Le sang coule sur le bas coté gravillonné de la route.
Nous sommes isolés dans le silence de la montagne Kabyle, dans une solitude angoissante et dans un désarroi effroyable.
Le grand père Gomila. dans un coin, pleure silencieusement en demandant ce que nous allons devenir.
Cette mort violente laisse de nombreuses victimes dans son sillage, sa femme, ses huit enfants marqués à vie. nos grands parents et peut être une population kabyle amie. celle qui s'est rassemblée par milliers lors des obsèques du 25 Août 1955 à Fort-National.
- fin août 1955. notre soeur Marcelle naît à Fort National, au lendemain de la mort de notre père;
- en octobre 55. par lettre, l'Armée de Libération Nationale, ordonne à notre mère de cesser ses accouchements dans les villages, sous peine d'enlèvement de ses enfants.
- en novembre 55, suite à cette lettre les autorités militaires nous informent ne pas pouvoir assurer notre sécurité et conseillent à notre mère de ne plus se rendre dans le bled.
- en décembre 55 nous quittons définitivement Fort National pour nous réfugier à Alger et notre mère devient infirmière au dispensaire du Clos Salembier.
- en mai 1958. rassurée par les engagements politiques de la France, elle décide de placer ses économies dans la réalisation d'une petite maison d'accouchement.
M. Feraoun rapporte dans ses écrits (3): "Voilà une vraie algérienne ou je ne m'y connais pas", après que notre mère lui ai rappelé que les femmes continueront d'accoucher quelle que soit l'issue du drame algérien,
- le 26 mars 1962, la maison d'accouchement est achevée lorsque survient la fusillade de la rue d'Isly, où l'armée française tire de sang froid sur des manifestants pieds noirs, en abat plusieurs dizaines et en blesse plusieurs centaines. Ce 26 mars va constituer pour tous, le signal irrémédiable du départ et pour notre famille le début d'une véritable "déroute".

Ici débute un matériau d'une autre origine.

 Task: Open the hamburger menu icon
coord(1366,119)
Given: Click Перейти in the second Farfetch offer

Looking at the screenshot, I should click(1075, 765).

- cette "déroute" de plus de 20 ans nous conduira de Revel à Aix en Provence, de la Seyne-sur-mer à Baccarat et enfin à Eguilles. Les grands parents eux. ont échoué dans un asile en Normandie, depuis qu'un arrêté gouvernemental interdit aux pieds noirs de s'installer dans le sud de la France; ils vont successivement se laisser mourir de faim.
- durant cette "débâcle" notre mère subvient seule aux besoins de sa nombreuse famille, sans l'aide d'aucun parti, d'aucun syndicat, d'aucune église, d'aucune association, et dans l'absence de compassion et la quasi-indifférence des Français.
Aujourd'hui elle repose à Eguilles; son âme a rejoint celle de son mari dans les cieux Kabyles, comme elle l'avait toujours évoqué
- dans l'épitaphe prononcée aux obsèques de Marcel Frapolli Jacques Soustelle souhaite que "cette terre kabyle, si chèrement aimée, lui soit douce et légère", mais les Kabyles n'exaucent pas ce voeux puisque les tombes de notre arrière grand père Antoine arrivé en 1860, de notre grand père et de ses frères et la tombe de notre père, sont profanées, ouvertes, les cendres fouillées et répandues dans les allées du cimetière.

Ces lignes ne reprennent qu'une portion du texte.